The response must contain the complete data, printed exactly.
┌────────
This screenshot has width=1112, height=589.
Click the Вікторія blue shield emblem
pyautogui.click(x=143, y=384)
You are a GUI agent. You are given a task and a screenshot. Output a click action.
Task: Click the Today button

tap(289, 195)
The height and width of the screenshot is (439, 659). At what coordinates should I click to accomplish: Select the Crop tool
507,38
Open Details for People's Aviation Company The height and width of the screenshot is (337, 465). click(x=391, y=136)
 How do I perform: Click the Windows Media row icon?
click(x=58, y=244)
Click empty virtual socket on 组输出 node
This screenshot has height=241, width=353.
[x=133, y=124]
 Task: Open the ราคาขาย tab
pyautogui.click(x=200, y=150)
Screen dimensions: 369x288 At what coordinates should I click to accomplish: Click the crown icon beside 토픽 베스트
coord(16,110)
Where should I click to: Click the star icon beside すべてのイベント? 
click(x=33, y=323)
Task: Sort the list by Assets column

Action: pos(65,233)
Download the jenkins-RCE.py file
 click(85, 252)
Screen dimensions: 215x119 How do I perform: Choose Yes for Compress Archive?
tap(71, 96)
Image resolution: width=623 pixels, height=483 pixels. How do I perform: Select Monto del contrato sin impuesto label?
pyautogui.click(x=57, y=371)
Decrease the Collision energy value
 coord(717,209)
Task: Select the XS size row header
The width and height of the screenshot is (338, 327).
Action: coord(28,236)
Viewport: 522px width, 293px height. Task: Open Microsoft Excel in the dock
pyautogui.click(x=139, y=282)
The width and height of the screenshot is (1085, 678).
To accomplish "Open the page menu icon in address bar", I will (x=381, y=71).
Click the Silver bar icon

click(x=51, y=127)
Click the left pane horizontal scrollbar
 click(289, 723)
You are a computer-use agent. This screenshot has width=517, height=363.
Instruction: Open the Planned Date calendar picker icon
└────────
• _Response below_:
This screenshot has width=1112, height=589.
Click the Вікторія blue shield emblem
pyautogui.click(x=143, y=384)
You are a GUI agent. You are given a task and a screenshot. Output a click action.
Task: Click the Today button

tap(289, 195)
The height and width of the screenshot is (439, 659). At what coordinates should I click to accomplish: Select the Crop tool
507,38
Open Details for People's Aviation Company The height and width of the screenshot is (337, 465). click(x=391, y=136)
 How do I perform: Click the Windows Media row icon?
click(x=58, y=244)
Click empty virtual socket on 组输出 node
This screenshot has height=241, width=353.
[x=133, y=124]
 Task: Open the ราคาขาย tab
pyautogui.click(x=200, y=150)
Screen dimensions: 369x288 At what coordinates should I click to accomplish: Click the crown icon beside 토픽 베스트
coord(16,110)
Where should I click to: Click the star icon beside すべてのイベント? 
click(x=33, y=323)
Task: Sort the list by Assets column

Action: pos(65,233)
Download the jenkins-RCE.py file
 click(85, 252)
Screen dimensions: 215x119 How do I perform: Choose Yes for Compress Archive?
tap(71, 96)
Image resolution: width=623 pixels, height=483 pixels. How do I perform: Select Monto del contrato sin impuesto label?
pyautogui.click(x=57, y=371)
Decrease the Collision energy value
 coord(717,209)
Task: Select the XS size row header
The width and height of the screenshot is (338, 327).
Action: coord(28,236)
Viewport: 522px width, 293px height. Task: Open Microsoft Excel in the dock
pyautogui.click(x=139, y=282)
The width and height of the screenshot is (1085, 678).
To accomplish "Open the page menu icon in address bar", I will (x=381, y=71).
Click the Silver bar icon

click(x=51, y=127)
Click the left pane horizontal scrollbar
 click(289, 723)
You are a computer-use agent. This screenshot has width=517, height=363.
Instruction: Open the Planned Date calendar picker icon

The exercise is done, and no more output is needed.